Le juriste américain Bent Scotch déclare que : « Toute atteinte à la liberté risque de constituer un affaiblissement éventuel de la sécurité. À long terme, nos libertés sont notre principale source de sécurité ». C’est précisément ce dernier thème qu’a retenu la Ligue des droits et libertés dans sa campagne contre les lois d’exception.

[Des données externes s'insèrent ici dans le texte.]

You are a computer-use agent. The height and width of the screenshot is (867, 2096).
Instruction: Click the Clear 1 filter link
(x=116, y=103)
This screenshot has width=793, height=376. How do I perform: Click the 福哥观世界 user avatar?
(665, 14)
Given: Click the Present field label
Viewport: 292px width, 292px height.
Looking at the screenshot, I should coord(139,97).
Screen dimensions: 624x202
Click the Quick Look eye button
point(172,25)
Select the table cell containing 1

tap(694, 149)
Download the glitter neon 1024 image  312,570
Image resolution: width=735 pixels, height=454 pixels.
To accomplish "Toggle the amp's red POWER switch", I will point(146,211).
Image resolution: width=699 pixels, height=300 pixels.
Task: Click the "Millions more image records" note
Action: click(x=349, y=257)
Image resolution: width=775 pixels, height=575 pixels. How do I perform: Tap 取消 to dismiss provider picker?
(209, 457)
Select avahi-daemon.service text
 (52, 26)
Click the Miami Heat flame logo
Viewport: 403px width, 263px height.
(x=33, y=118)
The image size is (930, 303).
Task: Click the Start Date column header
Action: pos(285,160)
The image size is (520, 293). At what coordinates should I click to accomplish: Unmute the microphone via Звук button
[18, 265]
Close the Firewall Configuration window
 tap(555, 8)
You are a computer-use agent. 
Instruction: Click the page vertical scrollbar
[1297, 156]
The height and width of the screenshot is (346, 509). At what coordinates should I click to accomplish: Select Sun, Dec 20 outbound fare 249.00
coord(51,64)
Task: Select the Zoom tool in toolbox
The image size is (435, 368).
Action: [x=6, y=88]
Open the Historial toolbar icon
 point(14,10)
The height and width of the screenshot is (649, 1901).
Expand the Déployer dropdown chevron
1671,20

le site de la Ligue des droits et libertés
[1] D’autres projets ont vu le jour, dont celui appelé « Accès légal », exposé dans un document de consultation du même nom publié par le ministère de la Justice du Canada le 25 août 2002. Ce projet voulait permettre, à l’insu des citoyens, une surveillance électronique considérable (interception du courrier électronique, obtention de données sur un abonné à des services Internet, etc.). Pour l’instant, devant la levée de bouclier que le projet a provoquée, le ministère semble l’avoir mis en veilleuse. Il n’a pas encore fait l’objet d’un projet de loi. On peut aussi mentionner le fait que le premier ministre du Canada, Paul Martin, ait fusionné en une seule entité toutes les agences faisant du renseignement, dotant ainsi le Canada d’une agence de « homeland security » semblable à l’agence américaine du même nom.
[2] Traduit librement, cela donne : Loi pour unifier et renforcer l’Amérique en développant les outils appropriés pour intercepter et bloquer le terrorisme. Le nom USA PATRIOT Act est donc un sigle fabriqué à partir des premières lettres du titre de la loi.
[3] Ces deux avocats étaient les conférenciers invités lors d’une soirée organisée par la Ligue des droits et libertés le 23 octobre 2003. Kent Roach est professeur de droit à l’Université de Toronto. Il a publié de nombreux ouvrages de droit criminel, dont September 11 : consequences for Canada, McGill Queens University Press, 2003. Bent Scotch pratique le droit dans l’État du Vermont. Il fut directeur général de la section vermontoise de l’American Civil Liberties Union (ACLU).
[4] Hon. J. K. Hugessen, juge de la Cour fédérale du Canada, in Terrorisme, Droit & Démocratie. Comment le Canada a-t-il changé après le 11 septembre ?, Montréal, Éditions Thémis, 2002, dans un texte intitulé Watching the Watchers : Democratic Oversight.
[5] Jusqu’à présent, aucun rapport du genre n’a été fait. Certains pensent que l’on devrait nommer un commissaire indépendant, qui ait la responsabilité de colliger l’information et de faire rapport au Parlement.